Records of locating words and elements
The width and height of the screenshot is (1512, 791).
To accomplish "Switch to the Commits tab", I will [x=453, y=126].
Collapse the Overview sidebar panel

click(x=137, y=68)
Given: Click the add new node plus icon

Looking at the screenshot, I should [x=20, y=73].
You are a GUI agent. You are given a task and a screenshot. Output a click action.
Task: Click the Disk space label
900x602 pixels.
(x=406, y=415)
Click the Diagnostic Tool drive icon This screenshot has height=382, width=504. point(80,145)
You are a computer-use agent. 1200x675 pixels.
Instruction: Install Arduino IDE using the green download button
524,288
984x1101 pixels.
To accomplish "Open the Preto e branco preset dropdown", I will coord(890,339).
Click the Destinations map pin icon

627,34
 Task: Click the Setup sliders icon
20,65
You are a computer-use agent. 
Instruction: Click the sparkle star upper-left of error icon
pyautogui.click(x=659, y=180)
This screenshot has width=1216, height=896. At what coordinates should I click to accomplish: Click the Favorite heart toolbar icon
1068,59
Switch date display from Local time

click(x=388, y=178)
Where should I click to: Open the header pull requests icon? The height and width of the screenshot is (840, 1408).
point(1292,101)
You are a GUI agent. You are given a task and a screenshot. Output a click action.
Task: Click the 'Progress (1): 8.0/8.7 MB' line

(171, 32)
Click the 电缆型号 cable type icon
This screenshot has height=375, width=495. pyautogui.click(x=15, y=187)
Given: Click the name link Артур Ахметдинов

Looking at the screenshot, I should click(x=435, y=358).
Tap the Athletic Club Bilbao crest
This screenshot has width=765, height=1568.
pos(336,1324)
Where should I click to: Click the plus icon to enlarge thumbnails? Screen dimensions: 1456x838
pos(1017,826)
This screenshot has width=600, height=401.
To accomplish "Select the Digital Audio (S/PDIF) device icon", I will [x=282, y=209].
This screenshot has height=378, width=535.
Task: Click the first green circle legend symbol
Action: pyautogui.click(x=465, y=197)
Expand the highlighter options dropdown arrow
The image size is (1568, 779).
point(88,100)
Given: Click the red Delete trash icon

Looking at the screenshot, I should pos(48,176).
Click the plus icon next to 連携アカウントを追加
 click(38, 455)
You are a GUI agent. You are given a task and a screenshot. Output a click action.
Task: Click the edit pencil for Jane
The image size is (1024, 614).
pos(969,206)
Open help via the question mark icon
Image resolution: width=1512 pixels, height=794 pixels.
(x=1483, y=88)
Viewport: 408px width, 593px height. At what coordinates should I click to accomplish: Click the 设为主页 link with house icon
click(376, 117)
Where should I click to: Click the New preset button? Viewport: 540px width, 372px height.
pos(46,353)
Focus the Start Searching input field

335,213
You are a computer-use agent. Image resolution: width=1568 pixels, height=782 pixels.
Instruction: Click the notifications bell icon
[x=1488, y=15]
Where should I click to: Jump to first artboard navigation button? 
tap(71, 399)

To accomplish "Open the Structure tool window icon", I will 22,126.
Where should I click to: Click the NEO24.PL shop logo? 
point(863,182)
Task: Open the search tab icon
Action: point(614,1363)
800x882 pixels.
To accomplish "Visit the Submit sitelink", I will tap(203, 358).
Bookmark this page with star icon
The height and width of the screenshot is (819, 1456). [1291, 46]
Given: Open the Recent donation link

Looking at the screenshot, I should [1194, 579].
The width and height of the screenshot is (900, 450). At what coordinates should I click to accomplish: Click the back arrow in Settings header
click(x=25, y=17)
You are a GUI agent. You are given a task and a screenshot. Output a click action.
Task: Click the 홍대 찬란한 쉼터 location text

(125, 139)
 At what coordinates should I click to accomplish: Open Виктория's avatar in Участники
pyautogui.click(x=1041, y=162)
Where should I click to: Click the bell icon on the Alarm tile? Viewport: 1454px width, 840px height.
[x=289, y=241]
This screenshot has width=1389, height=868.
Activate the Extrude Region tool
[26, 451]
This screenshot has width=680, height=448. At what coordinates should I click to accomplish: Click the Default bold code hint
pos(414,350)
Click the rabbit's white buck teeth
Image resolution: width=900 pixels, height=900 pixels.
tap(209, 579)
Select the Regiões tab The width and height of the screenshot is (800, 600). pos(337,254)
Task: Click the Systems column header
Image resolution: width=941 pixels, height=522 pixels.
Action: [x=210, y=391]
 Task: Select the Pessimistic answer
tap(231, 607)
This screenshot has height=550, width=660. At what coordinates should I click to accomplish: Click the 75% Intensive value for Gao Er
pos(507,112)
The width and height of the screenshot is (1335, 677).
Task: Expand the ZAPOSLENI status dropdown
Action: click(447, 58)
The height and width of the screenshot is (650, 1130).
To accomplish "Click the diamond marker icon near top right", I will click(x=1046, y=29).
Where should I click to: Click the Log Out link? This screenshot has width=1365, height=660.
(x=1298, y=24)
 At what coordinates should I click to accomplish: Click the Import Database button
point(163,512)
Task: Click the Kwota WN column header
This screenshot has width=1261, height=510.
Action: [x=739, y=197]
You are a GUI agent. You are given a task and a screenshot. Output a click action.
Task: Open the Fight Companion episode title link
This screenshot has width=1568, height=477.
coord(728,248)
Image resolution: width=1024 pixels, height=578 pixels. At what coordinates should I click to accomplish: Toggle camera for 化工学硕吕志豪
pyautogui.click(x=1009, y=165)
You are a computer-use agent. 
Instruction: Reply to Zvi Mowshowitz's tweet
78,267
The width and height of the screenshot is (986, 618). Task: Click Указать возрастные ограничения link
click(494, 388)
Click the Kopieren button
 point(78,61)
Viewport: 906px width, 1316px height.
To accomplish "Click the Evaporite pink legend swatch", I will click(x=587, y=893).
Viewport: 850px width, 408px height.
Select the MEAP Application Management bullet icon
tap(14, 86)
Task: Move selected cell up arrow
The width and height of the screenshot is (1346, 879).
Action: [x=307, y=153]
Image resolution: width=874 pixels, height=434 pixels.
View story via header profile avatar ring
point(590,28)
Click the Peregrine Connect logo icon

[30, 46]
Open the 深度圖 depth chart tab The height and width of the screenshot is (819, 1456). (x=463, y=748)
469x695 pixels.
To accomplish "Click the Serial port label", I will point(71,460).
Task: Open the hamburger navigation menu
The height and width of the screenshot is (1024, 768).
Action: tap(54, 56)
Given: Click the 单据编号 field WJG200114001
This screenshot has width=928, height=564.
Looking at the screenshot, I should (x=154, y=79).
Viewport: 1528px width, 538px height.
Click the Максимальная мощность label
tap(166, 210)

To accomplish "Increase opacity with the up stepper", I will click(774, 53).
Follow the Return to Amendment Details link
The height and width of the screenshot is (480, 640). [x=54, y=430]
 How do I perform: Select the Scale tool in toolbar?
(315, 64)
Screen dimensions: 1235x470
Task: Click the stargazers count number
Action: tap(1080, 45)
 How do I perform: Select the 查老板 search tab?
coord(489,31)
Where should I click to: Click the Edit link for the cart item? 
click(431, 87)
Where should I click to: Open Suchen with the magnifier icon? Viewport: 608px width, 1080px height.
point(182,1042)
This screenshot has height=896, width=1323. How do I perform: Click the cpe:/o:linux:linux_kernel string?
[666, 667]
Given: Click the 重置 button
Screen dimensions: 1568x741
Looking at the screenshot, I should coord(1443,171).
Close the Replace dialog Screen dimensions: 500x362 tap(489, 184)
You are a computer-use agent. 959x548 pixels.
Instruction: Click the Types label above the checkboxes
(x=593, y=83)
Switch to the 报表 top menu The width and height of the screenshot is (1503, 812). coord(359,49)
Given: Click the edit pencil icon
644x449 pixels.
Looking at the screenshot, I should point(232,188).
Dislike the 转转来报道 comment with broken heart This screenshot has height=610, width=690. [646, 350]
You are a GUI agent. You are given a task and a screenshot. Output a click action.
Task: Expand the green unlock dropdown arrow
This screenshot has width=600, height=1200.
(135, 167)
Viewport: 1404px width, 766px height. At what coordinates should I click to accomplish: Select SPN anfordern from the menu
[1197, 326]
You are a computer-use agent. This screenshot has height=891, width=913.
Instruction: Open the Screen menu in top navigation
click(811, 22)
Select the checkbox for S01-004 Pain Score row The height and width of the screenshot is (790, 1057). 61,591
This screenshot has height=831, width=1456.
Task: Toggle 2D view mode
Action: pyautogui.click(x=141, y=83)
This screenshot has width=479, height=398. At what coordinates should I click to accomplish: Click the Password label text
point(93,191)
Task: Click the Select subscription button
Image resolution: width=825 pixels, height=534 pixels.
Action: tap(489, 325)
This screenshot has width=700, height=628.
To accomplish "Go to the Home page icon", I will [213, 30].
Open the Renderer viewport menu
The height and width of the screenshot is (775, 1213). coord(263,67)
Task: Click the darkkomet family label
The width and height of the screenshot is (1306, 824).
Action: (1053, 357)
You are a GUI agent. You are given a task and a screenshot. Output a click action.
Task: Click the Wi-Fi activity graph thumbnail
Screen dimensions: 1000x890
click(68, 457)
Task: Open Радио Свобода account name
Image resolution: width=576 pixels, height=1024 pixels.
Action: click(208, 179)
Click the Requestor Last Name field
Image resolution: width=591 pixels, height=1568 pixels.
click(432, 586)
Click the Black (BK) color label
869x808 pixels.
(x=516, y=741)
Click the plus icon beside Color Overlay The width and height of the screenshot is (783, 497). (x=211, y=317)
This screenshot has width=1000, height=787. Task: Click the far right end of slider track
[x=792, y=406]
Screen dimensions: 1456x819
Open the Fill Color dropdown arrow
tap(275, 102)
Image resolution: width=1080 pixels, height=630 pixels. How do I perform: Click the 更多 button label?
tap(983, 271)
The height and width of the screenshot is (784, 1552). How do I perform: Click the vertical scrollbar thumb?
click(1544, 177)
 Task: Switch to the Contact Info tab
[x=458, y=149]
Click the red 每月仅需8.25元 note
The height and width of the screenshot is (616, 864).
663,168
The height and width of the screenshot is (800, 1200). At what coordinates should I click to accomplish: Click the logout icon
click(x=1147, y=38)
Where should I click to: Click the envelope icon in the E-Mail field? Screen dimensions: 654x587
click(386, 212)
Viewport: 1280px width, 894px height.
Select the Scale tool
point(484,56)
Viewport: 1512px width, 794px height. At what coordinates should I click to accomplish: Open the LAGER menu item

Exercise objective:
Please give the stretch from the start of the records through the line containing "Click the Diagnostic" again, replacing "Disk space" with "Storage" and changing nothing else.

Right answer:
The width and height of the screenshot is (1512, 791).
To accomplish "Switch to the Commits tab", I will [x=453, y=126].
Collapse the Overview sidebar panel

click(x=137, y=68)
Given: Click the add new node plus icon

Looking at the screenshot, I should [x=20, y=73].
You are a GUI agent. You are given a task and a screenshot. Output a click action.
Task: Click the Storage label
900x602 pixels.
(x=406, y=415)
Click the Diagnostic Tool drive icon This screenshot has height=382, width=504. point(80,145)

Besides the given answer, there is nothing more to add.